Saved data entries
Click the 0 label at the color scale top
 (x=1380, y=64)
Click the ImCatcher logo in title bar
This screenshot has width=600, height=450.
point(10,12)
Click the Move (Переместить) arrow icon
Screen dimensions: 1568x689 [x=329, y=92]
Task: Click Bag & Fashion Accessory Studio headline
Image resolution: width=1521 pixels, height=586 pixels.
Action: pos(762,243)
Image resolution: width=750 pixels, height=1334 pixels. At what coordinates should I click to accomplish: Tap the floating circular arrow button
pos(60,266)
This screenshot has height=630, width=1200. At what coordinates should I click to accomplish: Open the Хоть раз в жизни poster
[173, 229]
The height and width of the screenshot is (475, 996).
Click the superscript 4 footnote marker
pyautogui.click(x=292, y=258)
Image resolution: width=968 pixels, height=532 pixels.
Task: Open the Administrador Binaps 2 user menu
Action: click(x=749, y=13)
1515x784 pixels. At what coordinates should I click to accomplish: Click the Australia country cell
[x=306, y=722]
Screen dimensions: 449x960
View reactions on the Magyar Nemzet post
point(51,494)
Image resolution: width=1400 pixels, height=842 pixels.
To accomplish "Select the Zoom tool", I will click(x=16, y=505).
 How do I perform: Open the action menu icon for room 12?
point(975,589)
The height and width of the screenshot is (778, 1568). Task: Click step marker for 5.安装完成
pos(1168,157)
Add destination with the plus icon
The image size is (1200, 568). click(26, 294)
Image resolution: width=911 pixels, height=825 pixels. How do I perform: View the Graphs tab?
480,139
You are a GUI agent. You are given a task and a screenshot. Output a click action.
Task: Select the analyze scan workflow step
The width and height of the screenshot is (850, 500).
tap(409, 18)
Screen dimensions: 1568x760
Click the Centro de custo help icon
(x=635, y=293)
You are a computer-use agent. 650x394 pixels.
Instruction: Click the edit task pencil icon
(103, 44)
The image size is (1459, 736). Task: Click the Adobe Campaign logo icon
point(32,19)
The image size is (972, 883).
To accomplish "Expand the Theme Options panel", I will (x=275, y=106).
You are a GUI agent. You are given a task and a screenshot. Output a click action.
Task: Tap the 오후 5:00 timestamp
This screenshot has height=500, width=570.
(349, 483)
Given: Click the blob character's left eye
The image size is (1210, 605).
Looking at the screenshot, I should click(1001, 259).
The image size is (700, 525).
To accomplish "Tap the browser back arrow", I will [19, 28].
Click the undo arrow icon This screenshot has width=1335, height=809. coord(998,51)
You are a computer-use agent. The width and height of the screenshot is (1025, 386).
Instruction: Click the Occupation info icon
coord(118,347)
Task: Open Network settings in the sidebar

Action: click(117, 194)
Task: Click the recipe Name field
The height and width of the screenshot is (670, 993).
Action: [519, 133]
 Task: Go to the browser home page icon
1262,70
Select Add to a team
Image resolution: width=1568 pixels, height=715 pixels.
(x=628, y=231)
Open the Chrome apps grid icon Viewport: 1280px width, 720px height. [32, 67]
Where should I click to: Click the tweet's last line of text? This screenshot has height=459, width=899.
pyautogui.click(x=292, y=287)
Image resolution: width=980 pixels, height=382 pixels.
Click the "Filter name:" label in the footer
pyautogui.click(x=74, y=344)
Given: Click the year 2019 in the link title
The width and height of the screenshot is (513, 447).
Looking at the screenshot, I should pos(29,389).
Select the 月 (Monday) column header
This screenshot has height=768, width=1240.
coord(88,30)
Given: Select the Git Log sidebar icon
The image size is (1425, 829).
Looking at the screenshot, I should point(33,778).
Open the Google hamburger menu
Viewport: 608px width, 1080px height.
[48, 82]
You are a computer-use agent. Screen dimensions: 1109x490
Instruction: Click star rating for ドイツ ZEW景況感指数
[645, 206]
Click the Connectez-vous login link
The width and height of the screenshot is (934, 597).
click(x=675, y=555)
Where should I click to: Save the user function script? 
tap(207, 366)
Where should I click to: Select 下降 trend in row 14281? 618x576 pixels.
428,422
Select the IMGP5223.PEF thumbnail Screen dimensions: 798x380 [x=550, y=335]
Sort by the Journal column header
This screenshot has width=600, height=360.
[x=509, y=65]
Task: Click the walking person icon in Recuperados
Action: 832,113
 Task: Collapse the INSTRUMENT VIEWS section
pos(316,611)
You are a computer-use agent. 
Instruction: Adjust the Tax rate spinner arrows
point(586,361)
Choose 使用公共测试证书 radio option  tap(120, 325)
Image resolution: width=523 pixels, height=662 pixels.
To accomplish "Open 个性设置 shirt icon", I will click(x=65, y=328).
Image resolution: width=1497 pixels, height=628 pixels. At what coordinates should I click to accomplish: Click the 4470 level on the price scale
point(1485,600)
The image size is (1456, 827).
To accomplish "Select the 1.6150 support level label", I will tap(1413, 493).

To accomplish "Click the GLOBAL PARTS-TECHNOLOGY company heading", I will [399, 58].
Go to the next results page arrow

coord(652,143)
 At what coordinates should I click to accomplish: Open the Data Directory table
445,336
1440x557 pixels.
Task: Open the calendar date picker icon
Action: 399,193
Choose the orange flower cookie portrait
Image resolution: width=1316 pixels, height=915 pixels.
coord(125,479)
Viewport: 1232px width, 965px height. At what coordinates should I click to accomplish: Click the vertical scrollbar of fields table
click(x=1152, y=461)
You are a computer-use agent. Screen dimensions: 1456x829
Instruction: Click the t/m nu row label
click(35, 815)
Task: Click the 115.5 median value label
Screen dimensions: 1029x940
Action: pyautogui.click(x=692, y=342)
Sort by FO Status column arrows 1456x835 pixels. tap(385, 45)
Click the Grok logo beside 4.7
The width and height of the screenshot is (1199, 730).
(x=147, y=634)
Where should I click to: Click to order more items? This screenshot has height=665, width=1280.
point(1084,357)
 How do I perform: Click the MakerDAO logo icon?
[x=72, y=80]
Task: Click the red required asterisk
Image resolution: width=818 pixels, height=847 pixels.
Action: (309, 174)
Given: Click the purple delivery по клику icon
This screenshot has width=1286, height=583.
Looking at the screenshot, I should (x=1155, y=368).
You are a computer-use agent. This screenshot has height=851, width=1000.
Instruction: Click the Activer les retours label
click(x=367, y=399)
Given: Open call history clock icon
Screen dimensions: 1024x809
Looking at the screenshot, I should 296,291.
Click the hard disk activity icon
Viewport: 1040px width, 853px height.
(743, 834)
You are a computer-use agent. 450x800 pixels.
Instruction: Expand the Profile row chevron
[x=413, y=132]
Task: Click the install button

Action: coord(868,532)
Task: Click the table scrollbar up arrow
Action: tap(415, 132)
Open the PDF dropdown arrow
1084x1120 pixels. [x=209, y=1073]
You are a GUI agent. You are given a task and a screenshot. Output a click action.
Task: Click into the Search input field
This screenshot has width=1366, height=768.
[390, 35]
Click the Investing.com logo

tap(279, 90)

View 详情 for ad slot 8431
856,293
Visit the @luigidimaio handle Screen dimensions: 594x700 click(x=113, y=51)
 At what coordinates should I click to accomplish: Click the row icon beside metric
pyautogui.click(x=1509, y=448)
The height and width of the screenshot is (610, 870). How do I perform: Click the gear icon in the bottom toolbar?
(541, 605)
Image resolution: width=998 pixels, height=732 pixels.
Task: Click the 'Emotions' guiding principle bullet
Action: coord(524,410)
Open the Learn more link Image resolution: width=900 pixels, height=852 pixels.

> _EXERCISE OBJECTIVE_: Write the entries out a second time. Match them exactly.

> _RESPONSE FOR THIS EXERCISE_:
Click the 0 label at the color scale top
 (x=1380, y=64)
Click the ImCatcher logo in title bar
This screenshot has width=600, height=450.
point(10,12)
Click the Move (Переместить) arrow icon
Screen dimensions: 1568x689 [x=329, y=92]
Task: Click Bag & Fashion Accessory Studio headline
Image resolution: width=1521 pixels, height=586 pixels.
Action: pos(762,243)
Image resolution: width=750 pixels, height=1334 pixels. At what coordinates should I click to accomplish: Tap the floating circular arrow button
pos(60,266)
This screenshot has height=630, width=1200. At what coordinates should I click to accomplish: Open the Хоть раз в жизни poster
[173, 229]
The height and width of the screenshot is (475, 996).
Click the superscript 4 footnote marker
pyautogui.click(x=292, y=258)
Image resolution: width=968 pixels, height=532 pixels.
Task: Open the Administrador Binaps 2 user menu
Action: click(x=749, y=13)
1515x784 pixels. At what coordinates should I click to accomplish: Click the Australia country cell
[x=306, y=722]
Screen dimensions: 449x960
View reactions on the Magyar Nemzet post
point(51,494)
Image resolution: width=1400 pixels, height=842 pixels.
To accomplish "Select the Zoom tool", I will click(x=16, y=505).
 How do I perform: Open the action menu icon for room 12?
point(975,589)
The height and width of the screenshot is (778, 1568). Task: Click step marker for 5.安装完成
pos(1168,157)
Add destination with the plus icon
The image size is (1200, 568). click(26, 294)
Image resolution: width=911 pixels, height=825 pixels. How do I perform: View the Graphs tab?
480,139
You are a GUI agent. You are given a task and a screenshot. Output a click action.
Task: Select the analyze scan workflow step
The width and height of the screenshot is (850, 500).
tap(409, 18)
Screen dimensions: 1568x760
Click the Centro de custo help icon
(x=635, y=293)
You are a computer-use agent. 650x394 pixels.
Instruction: Click the edit task pencil icon
(103, 44)
The image size is (1459, 736). Task: Click the Adobe Campaign logo icon
point(32,19)
The image size is (972, 883).
To accomplish "Expand the Theme Options panel", I will (x=275, y=106).
You are a GUI agent. You are given a task and a screenshot. Output a click action.
Task: Tap the 오후 5:00 timestamp
This screenshot has height=500, width=570.
(349, 483)
Given: Click the blob character's left eye
The image size is (1210, 605).
Looking at the screenshot, I should click(1001, 259).
The image size is (700, 525).
To accomplish "Tap the browser back arrow", I will [19, 28].
Click the undo arrow icon This screenshot has width=1335, height=809. coord(998,51)
You are a computer-use agent. The width and height of the screenshot is (1025, 386).
Instruction: Click the Occupation info icon
coord(118,347)
Task: Open Network settings in the sidebar

Action: click(117, 194)
Task: Click the recipe Name field
The height and width of the screenshot is (670, 993).
Action: [519, 133]
 Task: Go to the browser home page icon
1262,70
Select Add to a team
Image resolution: width=1568 pixels, height=715 pixels.
(x=628, y=231)
Open the Chrome apps grid icon Viewport: 1280px width, 720px height. [32, 67]
Where should I click to: Click the tweet's last line of text? This screenshot has height=459, width=899.
pyautogui.click(x=292, y=287)
Image resolution: width=980 pixels, height=382 pixels.
Click the "Filter name:" label in the footer
pyautogui.click(x=74, y=344)
Given: Click the year 2019 in the link title
The width and height of the screenshot is (513, 447).
Looking at the screenshot, I should pos(29,389).
Select the 月 (Monday) column header
This screenshot has height=768, width=1240.
coord(88,30)
Given: Select the Git Log sidebar icon
The image size is (1425, 829).
Looking at the screenshot, I should point(33,778).
Open the Google hamburger menu
Viewport: 608px width, 1080px height.
[48, 82]
You are a computer-use agent. Screen dimensions: 1109x490
Instruction: Click star rating for ドイツ ZEW景況感指数
[645, 206]
Click the Connectez-vous login link
The width and height of the screenshot is (934, 597).
click(x=675, y=555)
Where should I click to: Save the user function script? 
tap(207, 366)
Where should I click to: Select 下降 trend in row 14281? 618x576 pixels.
428,422
Select the IMGP5223.PEF thumbnail Screen dimensions: 798x380 [x=550, y=335]
Sort by the Journal column header
This screenshot has width=600, height=360.
[x=509, y=65]
Task: Click the walking person icon in Recuperados
Action: 832,113
 Task: Collapse the INSTRUMENT VIEWS section
pos(316,611)
You are a computer-use agent. 
Instruction: Adjust the Tax rate spinner arrows
point(586,361)
Choose 使用公共测试证书 radio option  tap(120, 325)
Image resolution: width=523 pixels, height=662 pixels.
To accomplish "Open 个性设置 shirt icon", I will click(x=65, y=328).
Image resolution: width=1497 pixels, height=628 pixels. At what coordinates should I click to accomplish: Click the 4470 level on the price scale
point(1485,600)
The image size is (1456, 827).
To accomplish "Select the 1.6150 support level label", I will tap(1413, 493).

To accomplish "Click the GLOBAL PARTS-TECHNOLOGY company heading", I will [399, 58].
Go to the next results page arrow

coord(652,143)
 At what coordinates should I click to accomplish: Open the Data Directory table
445,336
1440x557 pixels.
Task: Open the calendar date picker icon
Action: 399,193
Choose the orange flower cookie portrait
Image resolution: width=1316 pixels, height=915 pixels.
coord(125,479)
Viewport: 1232px width, 965px height. At what coordinates should I click to accomplish: Click the vertical scrollbar of fields table
click(x=1152, y=461)
You are a computer-use agent. Screen dimensions: 1456x829
Instruction: Click the t/m nu row label
click(35, 815)
Task: Click the 115.5 median value label
Screen dimensions: 1029x940
Action: pyautogui.click(x=692, y=342)
Sort by FO Status column arrows 1456x835 pixels. tap(385, 45)
Click the Grok logo beside 4.7
The width and height of the screenshot is (1199, 730).
(x=147, y=634)
Where should I click to: Click to order more items? This screenshot has height=665, width=1280.
point(1084,357)
 How do I perform: Click the MakerDAO logo icon?
[x=72, y=80]
Task: Click the red required asterisk
Image resolution: width=818 pixels, height=847 pixels.
Action: (309, 174)
Given: Click the purple delivery по клику icon
This screenshot has width=1286, height=583.
Looking at the screenshot, I should (x=1155, y=368).
You are a computer-use agent. This screenshot has height=851, width=1000.
Instruction: Click the Activer les retours label
click(x=367, y=399)
Given: Open call history clock icon
Screen dimensions: 1024x809
Looking at the screenshot, I should 296,291.
Click the hard disk activity icon
Viewport: 1040px width, 853px height.
(743, 834)
You are a computer-use agent. 450x800 pixels.
Instruction: Expand the Profile row chevron
[x=413, y=132]
Task: Click the install button

Action: coord(868,532)
Task: Click the table scrollbar up arrow
Action: tap(415, 132)
Open the PDF dropdown arrow
1084x1120 pixels. [x=209, y=1073]
You are a GUI agent. You are given a task and a screenshot. Output a click action.
Task: Click into the Search input field
This screenshot has width=1366, height=768.
[390, 35]
Click the Investing.com logo

tap(279, 90)

View 详情 for ad slot 8431
856,293
Visit the @luigidimaio handle Screen dimensions: 594x700 click(x=113, y=51)
 At what coordinates should I click to accomplish: Click the row icon beside metric
pyautogui.click(x=1509, y=448)
The height and width of the screenshot is (610, 870). How do I perform: Click the gear icon in the bottom toolbar?
(541, 605)
Image resolution: width=998 pixels, height=732 pixels.
Task: Click the 'Emotions' guiding principle bullet
Action: coord(524,410)
Open the Learn more link Image resolution: width=900 pixels, height=852 pixels.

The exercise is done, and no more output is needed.